In einem Kommentar zu einem Blog, den ich geschrieben habe, erhielt ich folgende Frage: „Warum sagt Paulus, dass man vergeblich glauben kann (1. Korinther 15,2)?“
Der Fragesteller scheint nicht an die ewige Sicherheit zu glauben. Er unterstellt, dass Paulus meinte, man könne an Christus glauben, wiedergeboren werden und dann trotzdem in den Hades gehen, weil sich der Glaube als vergeblich erwiesen hat, weil man nicht im Glauben oder in guten Werken verharrt.
In der Immobilienbranche gibt es drei Schlüssel zum Erfolg: die Lage, die Lage, die Lage. In der Hermeneutik, der Bibelauslegung, lauten die drei Schlüssel: Kontext, Kontext, Kontext. Die Antwort auf diese Frage wird deutlich, wenn wir uns den Kontext ansehen.
Verschiedene Kapitel in der Bibel sind durch Ein-Wort-Beschreibungen bekannt. Wir alle wissen, dass 1. Korinther 13 das Kapitel über die Liebe ist. Das Kapitel über die Buße ist Lukas 15, das Kapitel über den Glauben Hebräer 11 und das Kapitel über das Millennium Offenbarung 20. Und das Kapitel über die Auferstehung ist 1. Korinther 15.

Aufgabe a: Nenne alle Bibelkapitel, denen der Lesetext eine Ein-Wort-Beschreibung zuordnet, jeweils mit dieser Beschreibung.

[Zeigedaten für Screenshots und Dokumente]
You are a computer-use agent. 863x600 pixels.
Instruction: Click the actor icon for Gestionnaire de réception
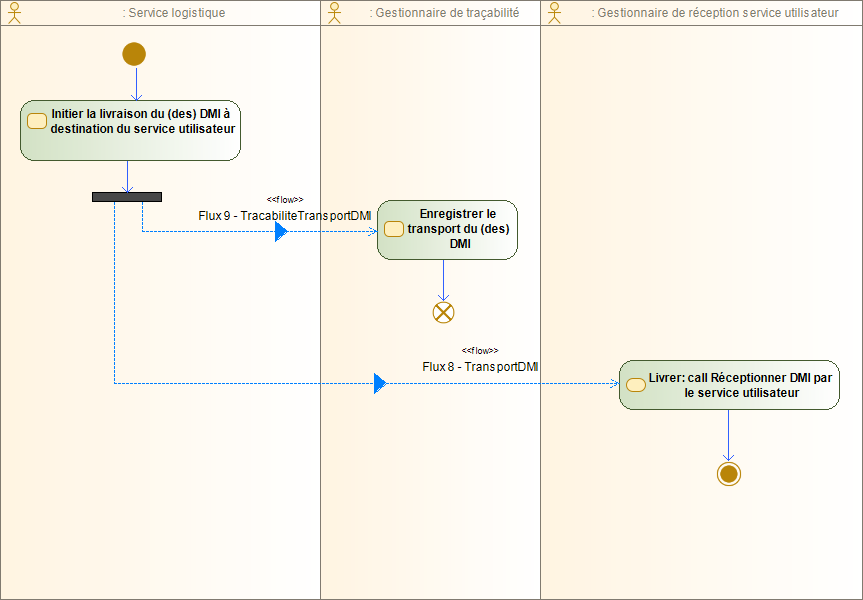(x=552, y=13)
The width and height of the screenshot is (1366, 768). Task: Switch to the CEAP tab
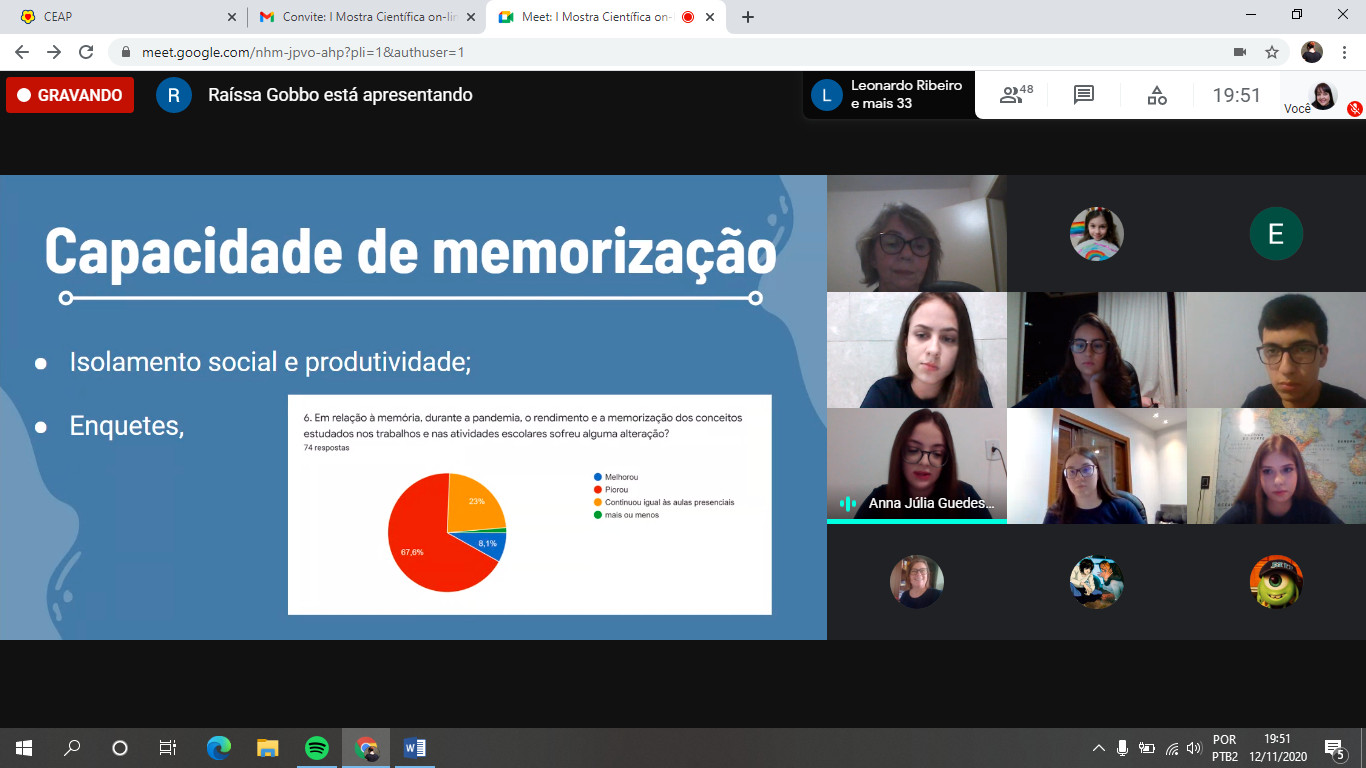pos(120,17)
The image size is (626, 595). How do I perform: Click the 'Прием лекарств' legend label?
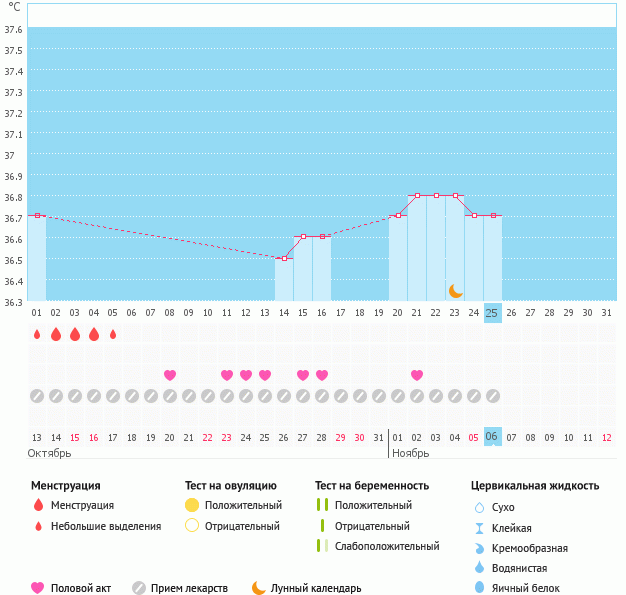(189, 589)
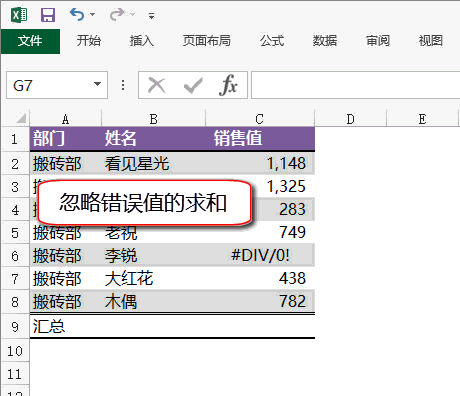This screenshot has height=396, width=460.
Task: Expand the Name Box dropdown arrow
Action: [97, 84]
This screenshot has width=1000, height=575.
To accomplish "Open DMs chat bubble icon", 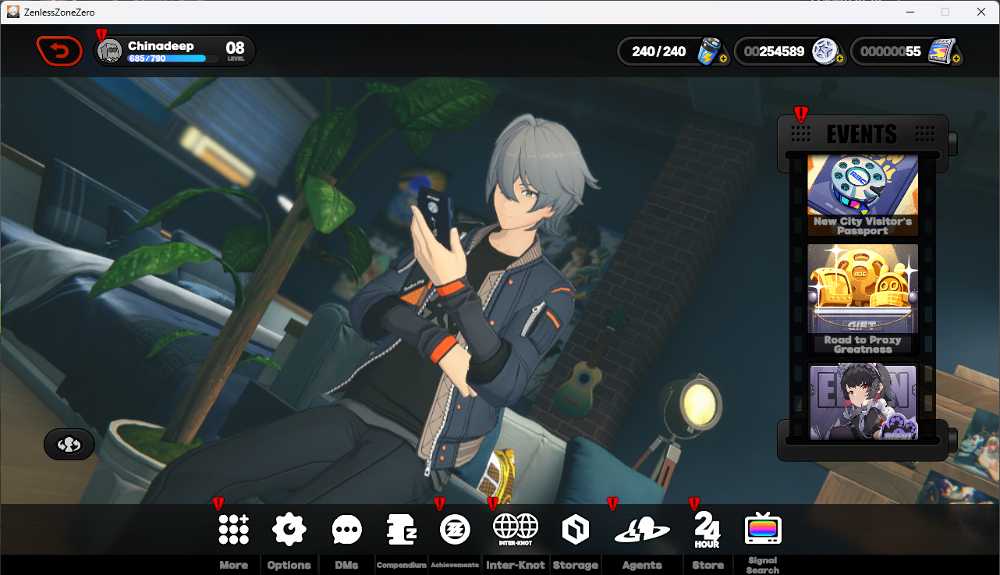I will coord(346,530).
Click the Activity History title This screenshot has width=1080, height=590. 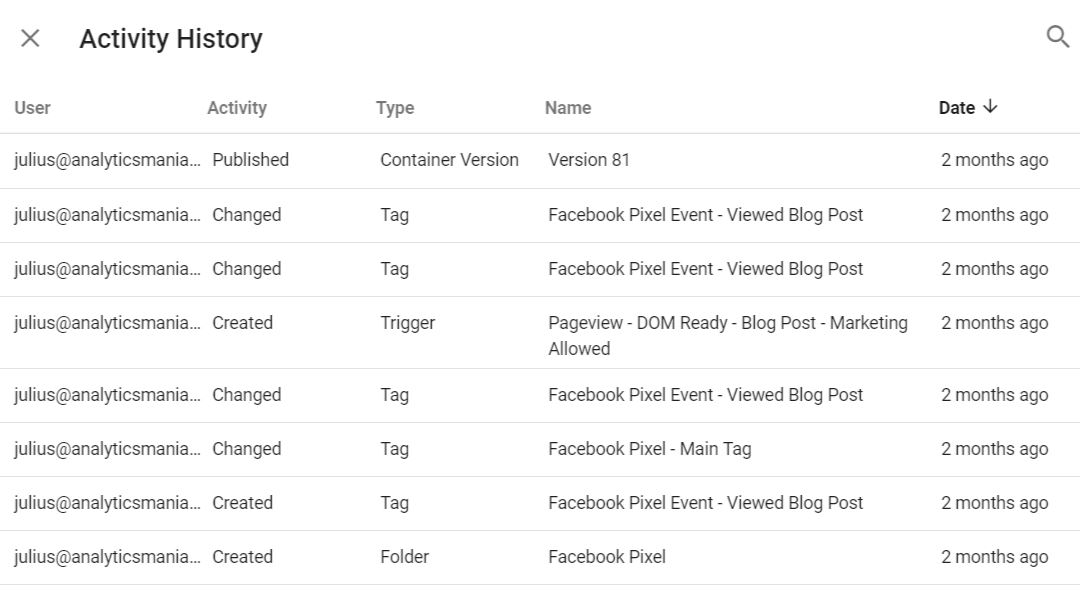click(171, 39)
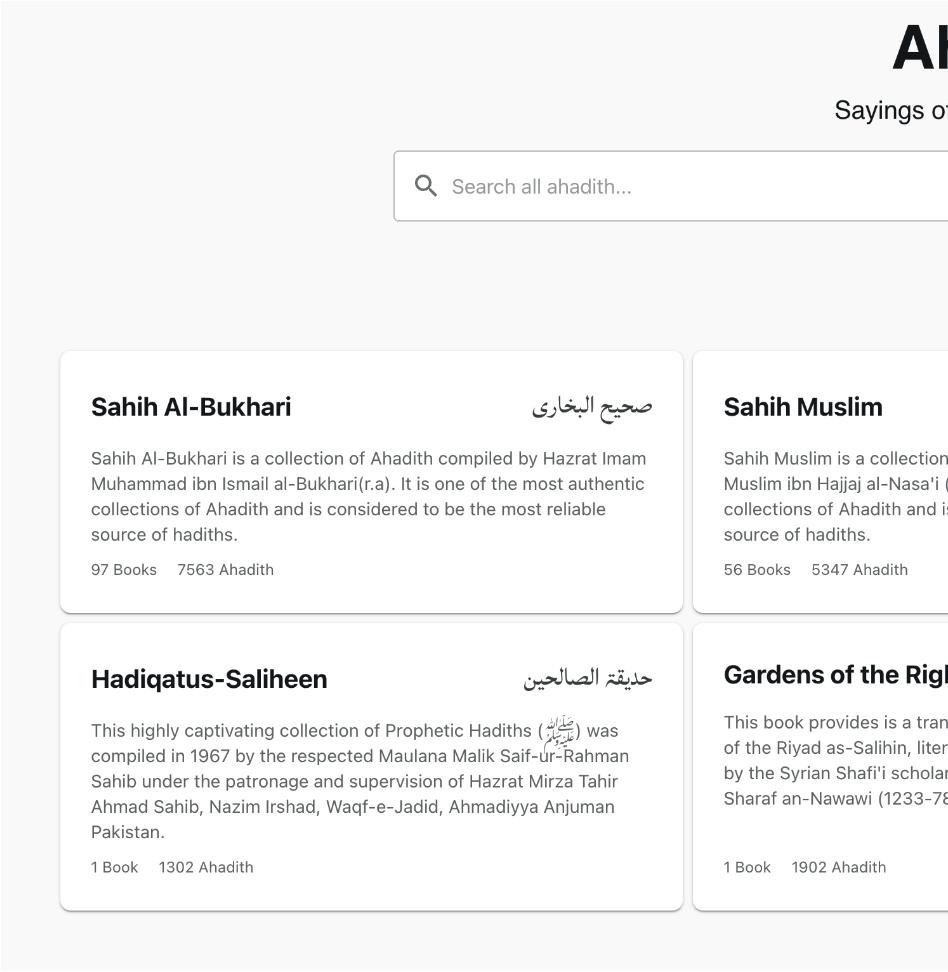Click the Sahih Al-Bukhari description text
The image size is (948, 972).
click(x=370, y=496)
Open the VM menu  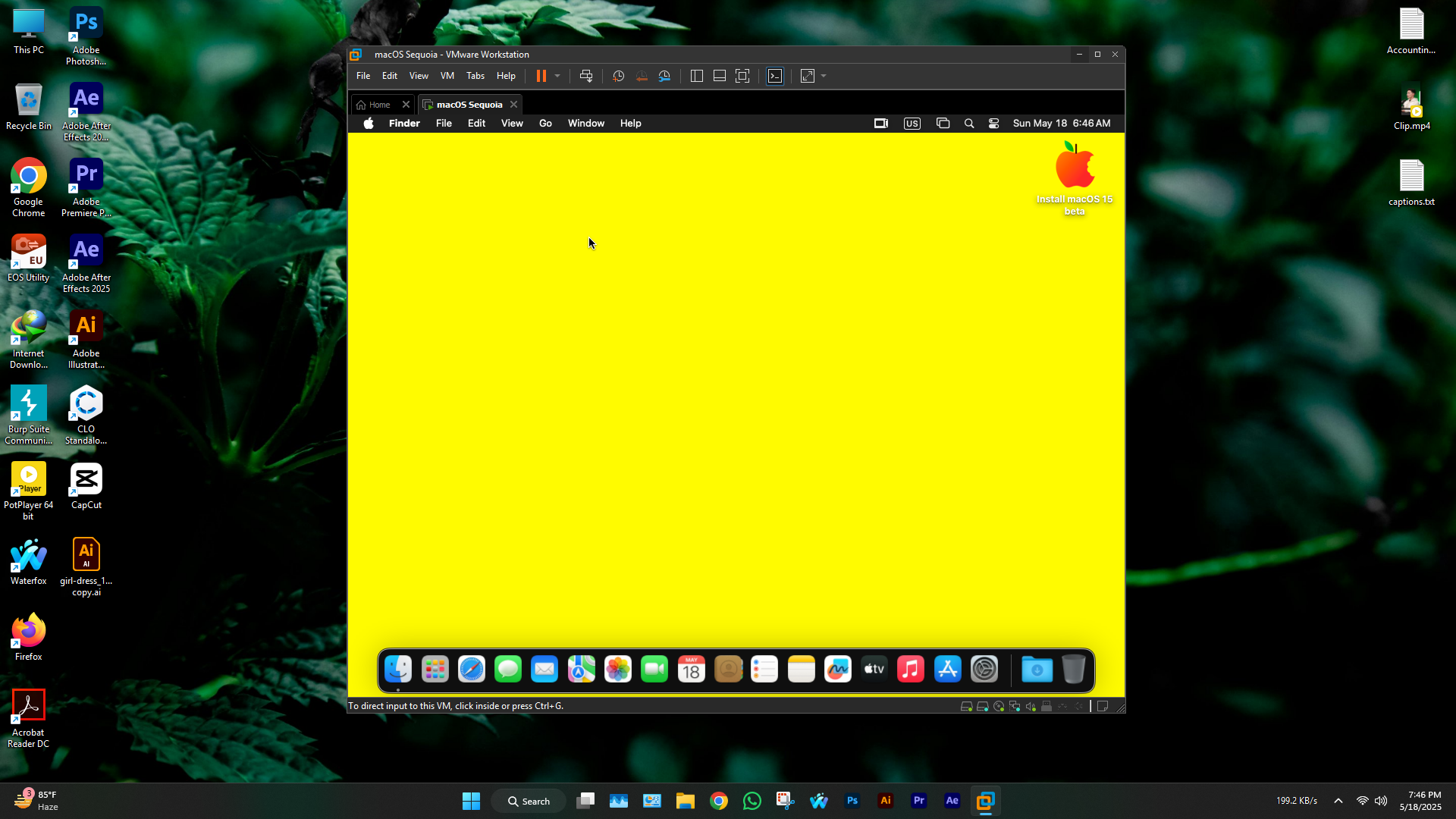click(447, 76)

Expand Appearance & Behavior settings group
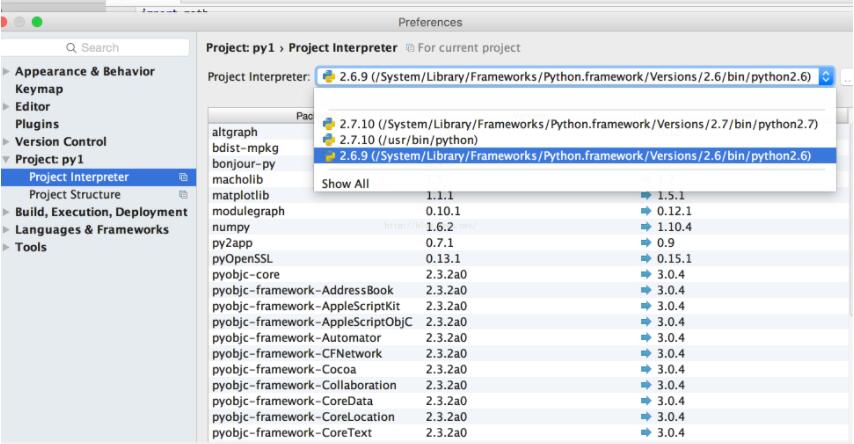pos(6,72)
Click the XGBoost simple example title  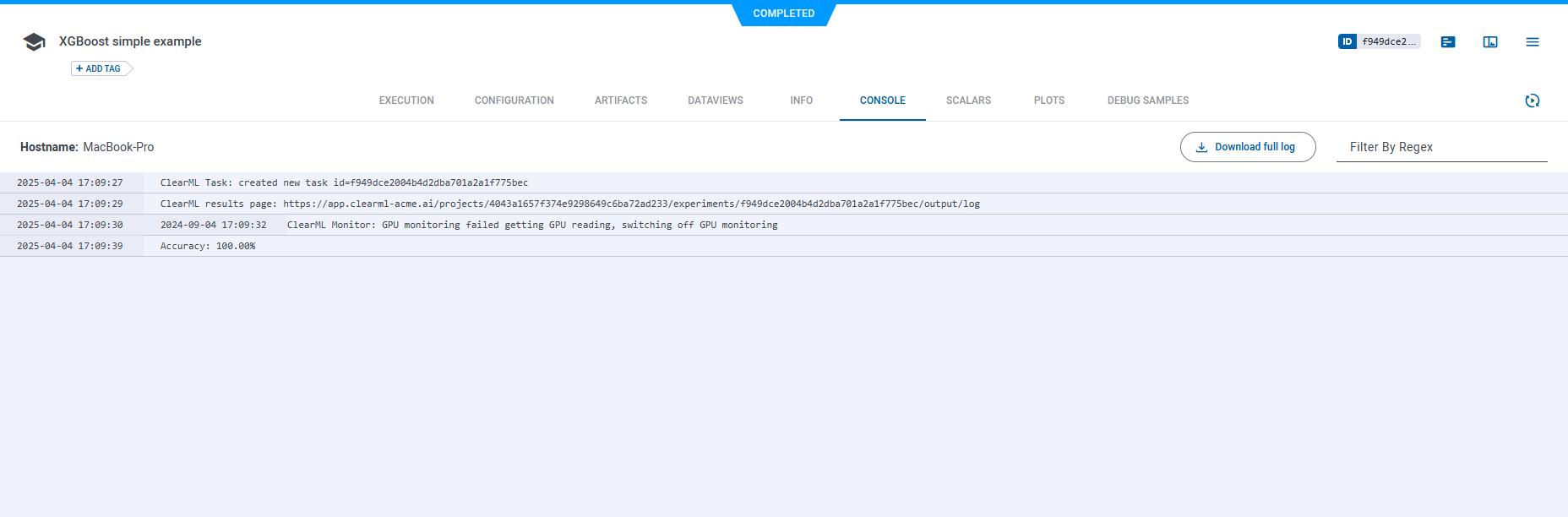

Aufgabe b: Bearbeite im Aufgabenmaterial die Zeilen ab der Zeile mit „Expand Appearance & Behavior settings group“ bis zur letzten Zeile: Ersetze „title“ durch „heading“, und lass alles andere unverändert. Gib nur diese Zeilen wieder und lass dabei die Bilder weg.

Lösung a:
- 1. Korinther 13: die Liebe
- Lukas 15: die Buße
- Hebräer 11: der Glaube
- Offenbarung 20: das Millennium
- 1. Korinther 15: die Auferstehung

Lösung b:
Expand Appearance & Behavior settings group
pos(6,72)
Click the XGBoost simple example heading  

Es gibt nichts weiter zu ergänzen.